It has been estimated that around one quarter of the revenue earned by Australia’s electricity generators – and nearly all their profits – come from a short period – between 36 and 100 hours – of “super peaks” of demand that push wholesale electricity prices beyond $5,000 per megawatt hour or more. But what if those peaks never came?
We’re about to find out, because this graph below published by the Australian Energy Regulator reveals that there were virtually no peaks above $5,000/MWh in 2011/12. The graph tells the story for previous years.
The returns for Australia’s generators for this period have not yet been announced, but as we saw in the December half with Loy Yang A’s plunge into the red (before its purchase and refinancing by AGL Energy) those generators with high debt levels will be suffering badly. Those generators owned by vertically integrated companies can take it on the chin and offset it with higher earnings from their retailing operations.
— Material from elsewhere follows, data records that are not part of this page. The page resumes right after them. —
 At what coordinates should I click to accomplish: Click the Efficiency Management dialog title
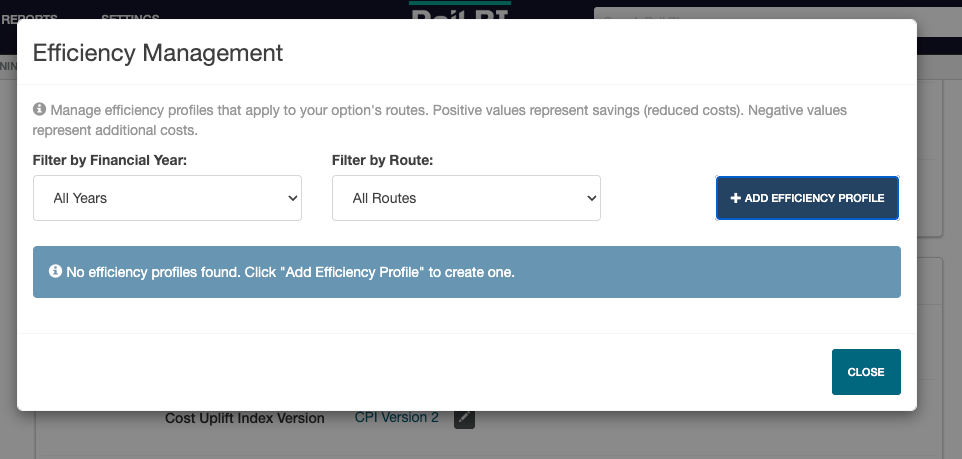(158, 53)
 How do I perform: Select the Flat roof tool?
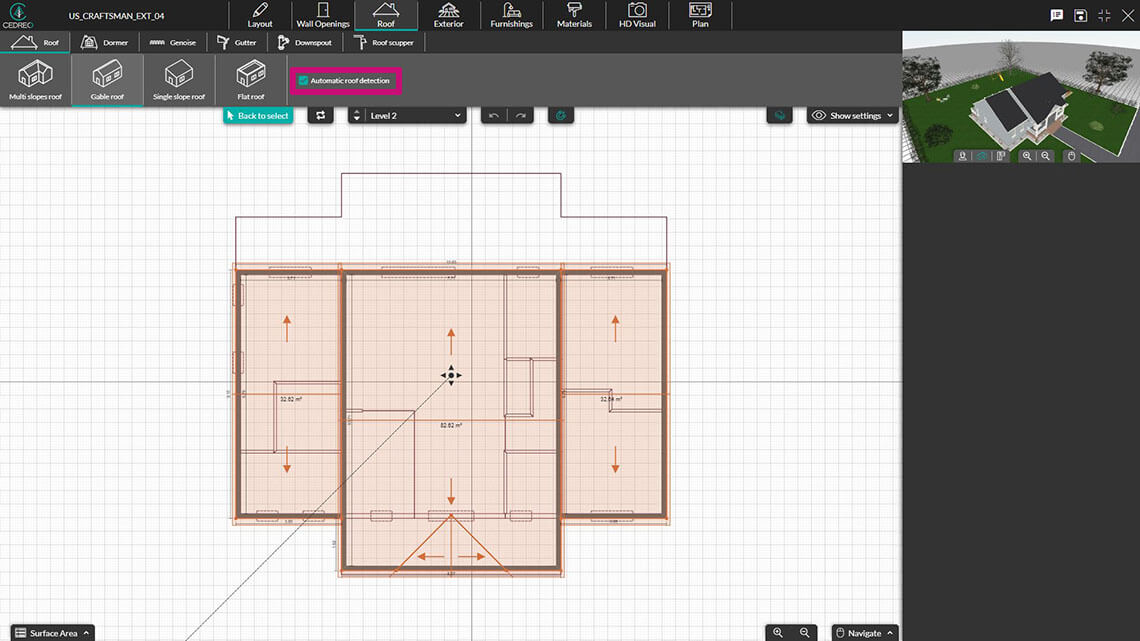click(249, 79)

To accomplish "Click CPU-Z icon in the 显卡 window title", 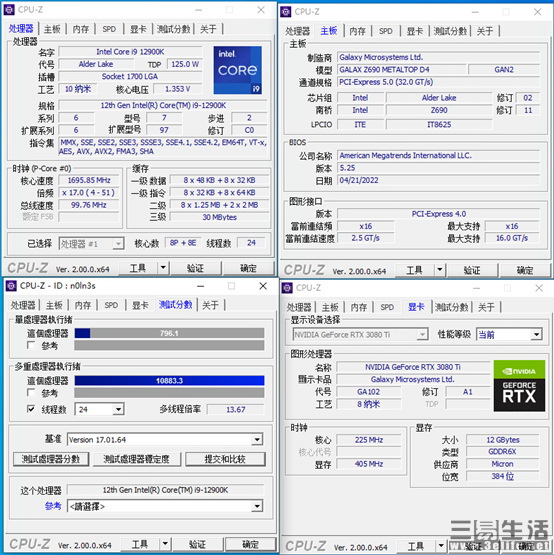I will (287, 288).
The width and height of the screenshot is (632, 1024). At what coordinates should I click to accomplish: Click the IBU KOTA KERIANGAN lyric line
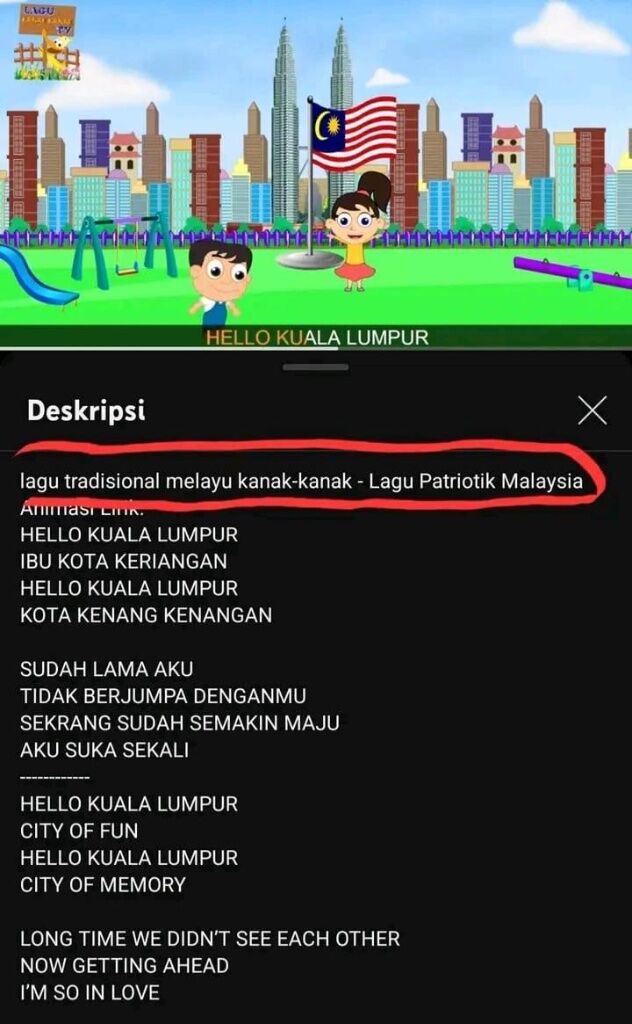coord(124,562)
Sadly, the record low wholesale costs being recorded this year in the NEM are not passed on to consumers. At least not yet.
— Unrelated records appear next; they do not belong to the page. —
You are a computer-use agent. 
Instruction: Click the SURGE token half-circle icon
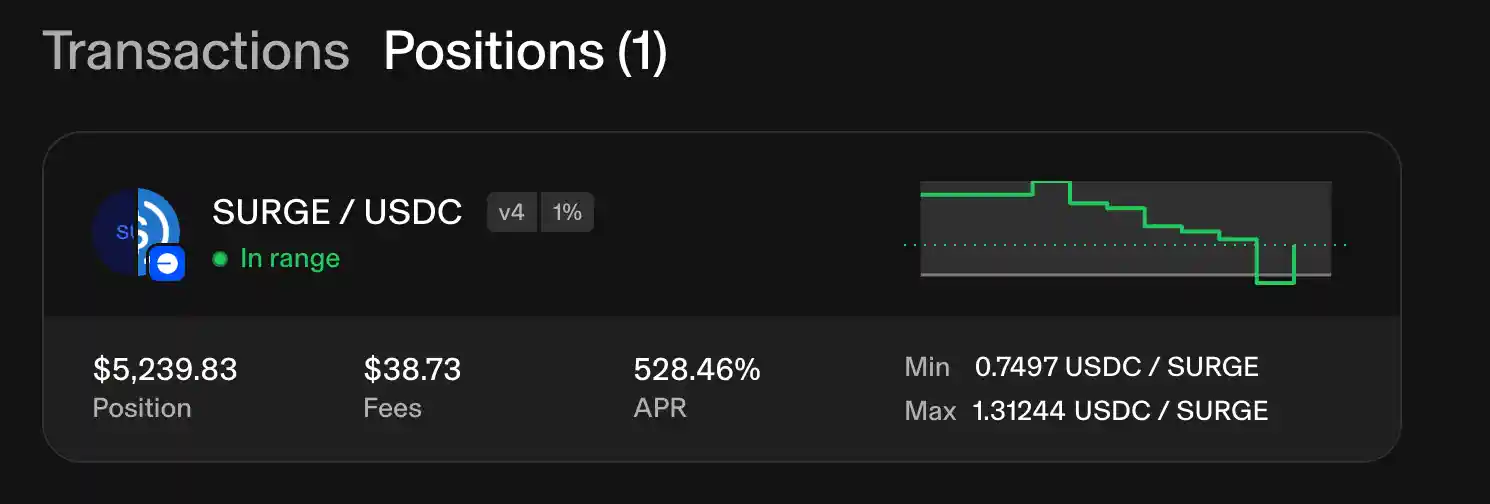(113, 232)
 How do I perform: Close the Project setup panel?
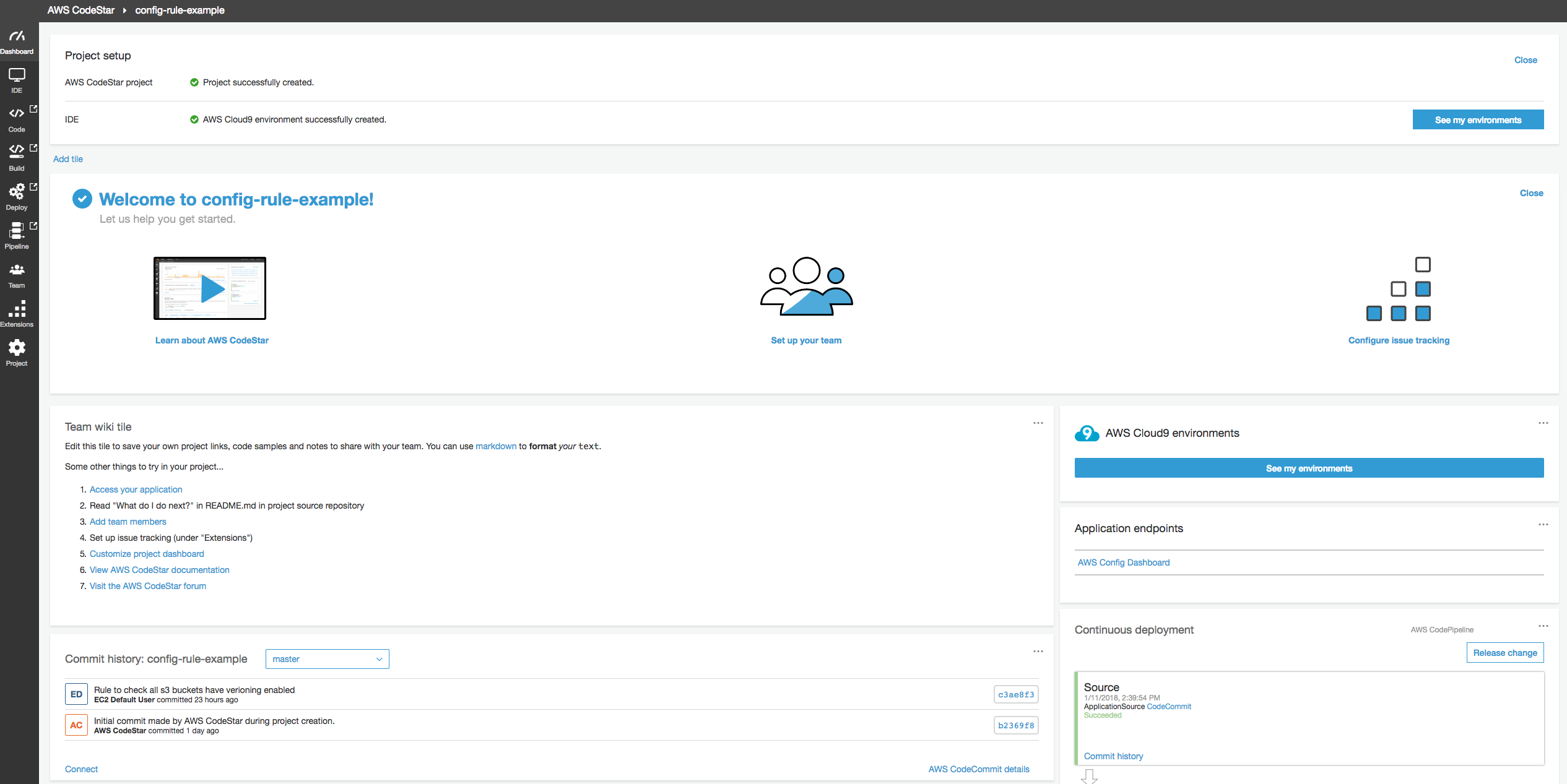pos(1526,60)
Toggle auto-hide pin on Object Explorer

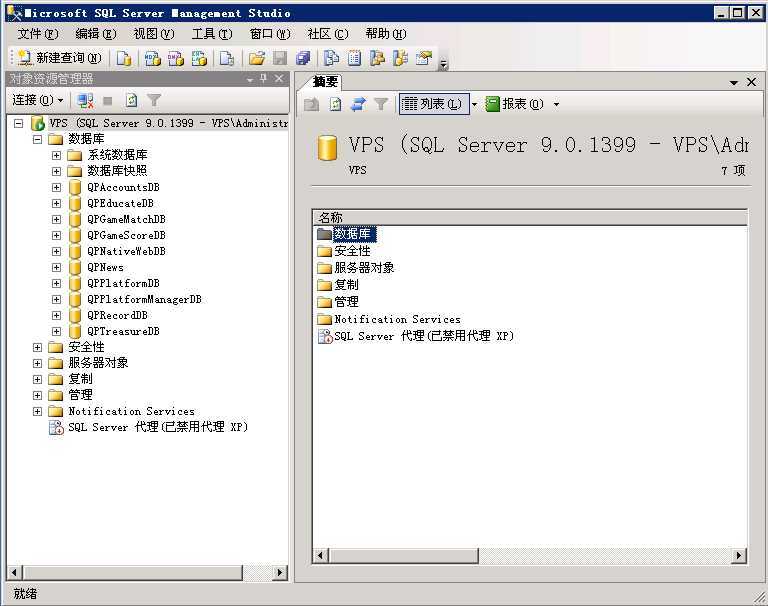pos(264,79)
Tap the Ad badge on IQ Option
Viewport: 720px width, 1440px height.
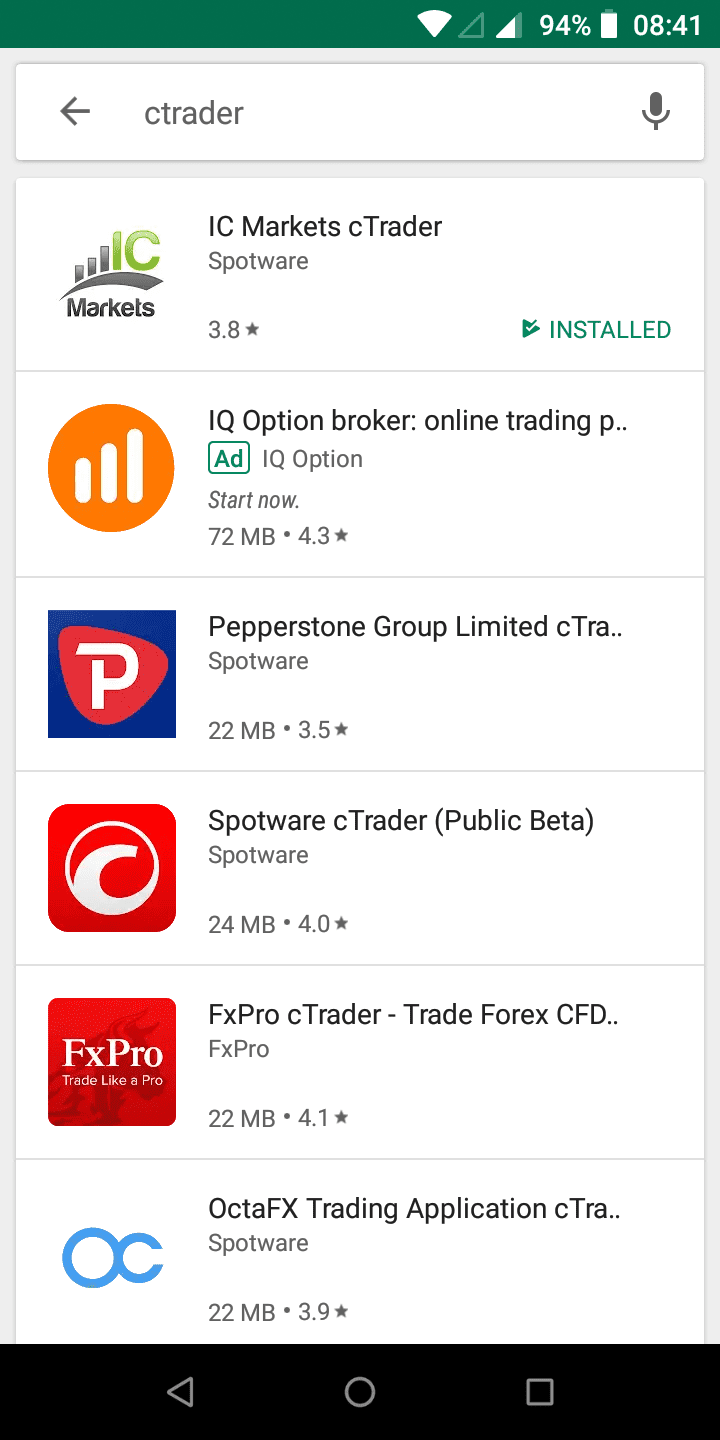click(x=229, y=459)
And what is the reason for the disappearing peaks? For that we can go to the Australian Energy Market Operator report and find that milder weather (fewer extreme hot days when everyone flicks on their air conditioners at the same time), reduced demand from manufacturers, more efficient and cautious use by commercial and residential users in the face of higher retail prices, and the growing impact of rooftop solar (its deployment trebled in the past year). Welcome to the merit order effect.